In January 2006 I wrote an editorial called "Whatever Happened to Rubenesque?" about our country's obesity epidemic and noted, "I am, technically speaking, obese." I love good food, don't love vigorous exercise, and have a "genetic predisposition to gaining weight." I mentioned changes I'd made, including quitting smoking, getting a dog to walk, and following a nearly vegetarian diet. My lungs and lipid profile were in good shape. So, I asked, if I'm living a healthier life, why should I expose myself to the risks of bariatric surgery, diet pills, or purging? Isn't healthful living more important than being thin?
I received several letters in response, but one stood out. The writer argued that I was making excuses, that I just needed to eat less and exercise more. I wrote back, reminding her that I can devote no more time than the 30 to 60 minutes I already walk on most days and I eat healthfully, if sometimes too much. She maintained that I simply lacked the discipline to do better.
I responded again; eating less is not always easy, I said. Hunger and satiety are complex, particularly in light of genetics. She said again that I was making excuses. I was by now tired of the exchange, but it made me realize that nurses often believe that information is all patients need to change their behavior. If information were all I needed, I'd be skinny as a rail.
So I asked my primary care provider to send me to a nutritionist who focuses on behavioral change. She referred me to a nutritional coach, who's helped me lose more than 30 lbs. since May 2007.
What does she do? She uses motivational interviewing techniques (see "Motivational Interviewing," October 2007) and frames behavior in the transtheoretical model of change (see "Weight Loss and Diet Plans," June 2006). She's taught me about hidden calories (those pumpkin seeds that I thought were low calorie are roasted in oil, upping the calories). I'm not on a diet plan; instead, I focus on reducing calories and choosing good foods like low-fat sources of proteins, fruits, and vegetables. A study by Sacks and colleagues in the February 26 New England Journal of Medicine confirms that reducing caloric intake matters more than adhering to a specific type of diet.

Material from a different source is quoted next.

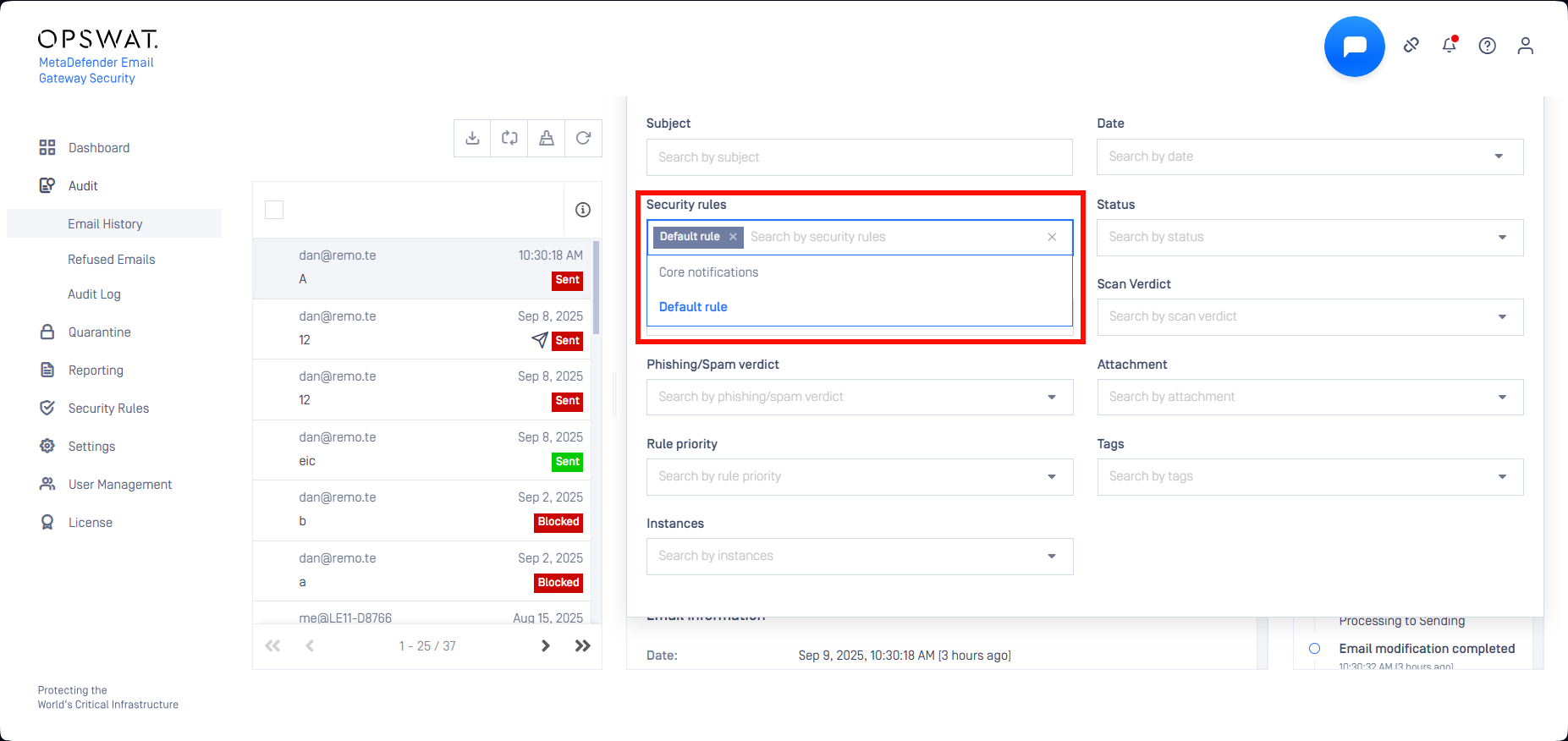Click the help question mark icon
The image size is (1568, 741).
pos(1487,46)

I e-mail my coach every day with an estimate of the calories I've eaten and notes about my struggles. She writes back, "What do you think you could have done differently to get down to a reduction level?" or "Great day!" She has me weigh myself daily and is teaching me to cope when higher numbers unexpectedly (but inevitably) appear. I see or talk with her every week or two. I'm losing slowly, and that's okay.
Nurses tend to weigh more than the general population. Does that affect patients' confidence in us as health advisors? And what does it do to the quality of our own lives? In the May 2008 Journal of the American Academy of Nurse Practitioners, Miller and colleagues report on a random survey of U.S. nurses. Of the 15% who responded, only 22% said they counsel patients about "healthy diet practices"; of those, 21% were obese and 31% were overweight.
How can we help patients lose weight if it's not working for us?
Nurses should be health coaches and educated for that role. But patient-teaching time is being reduced in many settings, so we'll have to fight for adequate time to do it if we're committed to promoting health. With our nation now considering how to improve the accessibility and cost-effectiveness of health care, we have the perfect opportunity to advocate interventions that work.
The nurse who wrote to me didn't understand how coaching can help, but she did move me to think about what else I might do to reduce my weight. It's just a shame that I had to go to a practitioner who isn't a nurse to find the solution.